For the record: I was stoked to see the film, ignored the negative reviews, saw it opening night and yelled at the screen in dismay when it was over.
D.
I suppose I just don't recall you being a big Twin Peaks fan. Sorry.
To continue my response to your post:
I think the issue of the film as "a David Lynch movie" vs. the film as a big-screen Twin Peaks episode is interesting. Much of the continuity leading into the first season is there, very strong and detailed. The molestation of Laura. Harold Smith, and the hiding of the diary. "Bobby killed a guy once." The one-armed man. Theresa Banks. If anything this aspect was too subtle, too intricate. It was quality Twin Peaks screen-time, which could certainly be finely parsed by any true fan of the show, it just wasn't what most people wanted or expected to see. I realize probably no one really cared about seeing Harold Smith again. But... this was the story of Laura Palmer, and Lynch had to be true to it. As you said, he goes with the theme and story he goes with. And, as I've said, he was making a movie, and he has his certain way of doing that. So I think the film for most TP fans was achingly close to what they wanted (the opening 20 minutes), but then unreachably out of phase with their "geek" desires. Sort of like a depressing dream one might have had of what the movie would be like the night before it came out. But isn't that what a David Lynch film ideally is meant to be?

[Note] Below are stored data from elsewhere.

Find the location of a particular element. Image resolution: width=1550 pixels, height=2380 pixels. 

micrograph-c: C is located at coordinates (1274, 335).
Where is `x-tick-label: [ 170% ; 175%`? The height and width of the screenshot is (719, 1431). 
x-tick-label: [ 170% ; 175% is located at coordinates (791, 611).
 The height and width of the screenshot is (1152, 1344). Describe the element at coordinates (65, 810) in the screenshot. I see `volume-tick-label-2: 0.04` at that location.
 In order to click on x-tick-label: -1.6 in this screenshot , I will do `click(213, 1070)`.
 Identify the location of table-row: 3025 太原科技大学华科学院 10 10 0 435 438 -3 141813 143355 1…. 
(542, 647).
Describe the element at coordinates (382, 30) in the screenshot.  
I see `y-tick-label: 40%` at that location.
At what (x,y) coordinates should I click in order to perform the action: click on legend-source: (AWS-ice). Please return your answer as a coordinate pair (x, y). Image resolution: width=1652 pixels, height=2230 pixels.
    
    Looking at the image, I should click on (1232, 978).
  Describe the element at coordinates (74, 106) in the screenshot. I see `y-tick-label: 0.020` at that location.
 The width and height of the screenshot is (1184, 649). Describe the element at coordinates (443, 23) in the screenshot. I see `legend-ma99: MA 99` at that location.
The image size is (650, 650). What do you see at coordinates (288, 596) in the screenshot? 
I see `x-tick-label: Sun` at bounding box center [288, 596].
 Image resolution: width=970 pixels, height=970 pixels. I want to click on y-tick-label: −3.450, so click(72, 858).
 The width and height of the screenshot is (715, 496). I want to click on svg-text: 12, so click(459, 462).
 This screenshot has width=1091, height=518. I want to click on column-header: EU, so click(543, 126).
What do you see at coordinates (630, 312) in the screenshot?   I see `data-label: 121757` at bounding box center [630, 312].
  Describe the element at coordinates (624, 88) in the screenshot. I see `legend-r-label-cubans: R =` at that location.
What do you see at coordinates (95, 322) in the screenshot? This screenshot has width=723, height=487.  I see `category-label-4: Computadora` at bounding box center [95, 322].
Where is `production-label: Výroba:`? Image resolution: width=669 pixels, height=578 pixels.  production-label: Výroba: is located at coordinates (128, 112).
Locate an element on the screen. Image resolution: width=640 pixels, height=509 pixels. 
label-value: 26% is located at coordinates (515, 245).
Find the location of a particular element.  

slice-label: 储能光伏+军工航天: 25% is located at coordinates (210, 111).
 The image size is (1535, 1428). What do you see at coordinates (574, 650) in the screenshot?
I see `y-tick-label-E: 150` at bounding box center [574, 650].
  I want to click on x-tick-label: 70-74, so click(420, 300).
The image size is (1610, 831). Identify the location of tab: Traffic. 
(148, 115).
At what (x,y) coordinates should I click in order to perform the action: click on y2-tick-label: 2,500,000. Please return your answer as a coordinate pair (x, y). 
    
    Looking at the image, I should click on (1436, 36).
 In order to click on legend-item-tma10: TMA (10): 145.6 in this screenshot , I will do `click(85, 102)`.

Not a TP geek? You're talking to the ONE person on Earth who bought The Secret Diary of Laura Palmer. I think I still have that fucker, somewhere. And, you know? That damn thing acutally got more into the character and eventual decline of Laura Palmer better than the film and Sheryl Lee.
I think David Lynch's daugther wrote it? I'll have to check that.
Sadly, I don't own the "Diane Tapes."
If you're saying that a David Lynch film is supposed to be a disappointment, well, I guess I don't have an argument to mount against you - if only becuase, as a defense, it's kind of a non-defense.
What I mean is it's typically not what one expects. There are always emotional cul-de-sacs, lulls that are intended to keep the viewer firmly submersed in the mood. His movies are meant to be experienced purely, like experiencing a dream, without any sort of excuse for the experience (e.g. excessive plotting or character development, or any recognizable thematic structure besides, you know: "a young girl in trouble.").
That gets back to my overriding point that it's unfair to judge FWWM as a "failed" big-screen continuation of the series. It was "a David Lynch movie" doing it's best to serve that purpose. That is, in my opinion, the only fair way to judge it.
Well, I already presented all my arguments for why it couldn't and wouldn't be regarded as a David Lynch film, so there you go.
Alrighty. You can keep your A.I. and Matrix Reloaded, and I'll keep my FWWM and Ghost Dog.
And Freddy Got Fingered, eh, we can split custody.
Works for me. I don't need Freddy Got Fingered, but I would like to rewatch the Tom Green SNL now and then.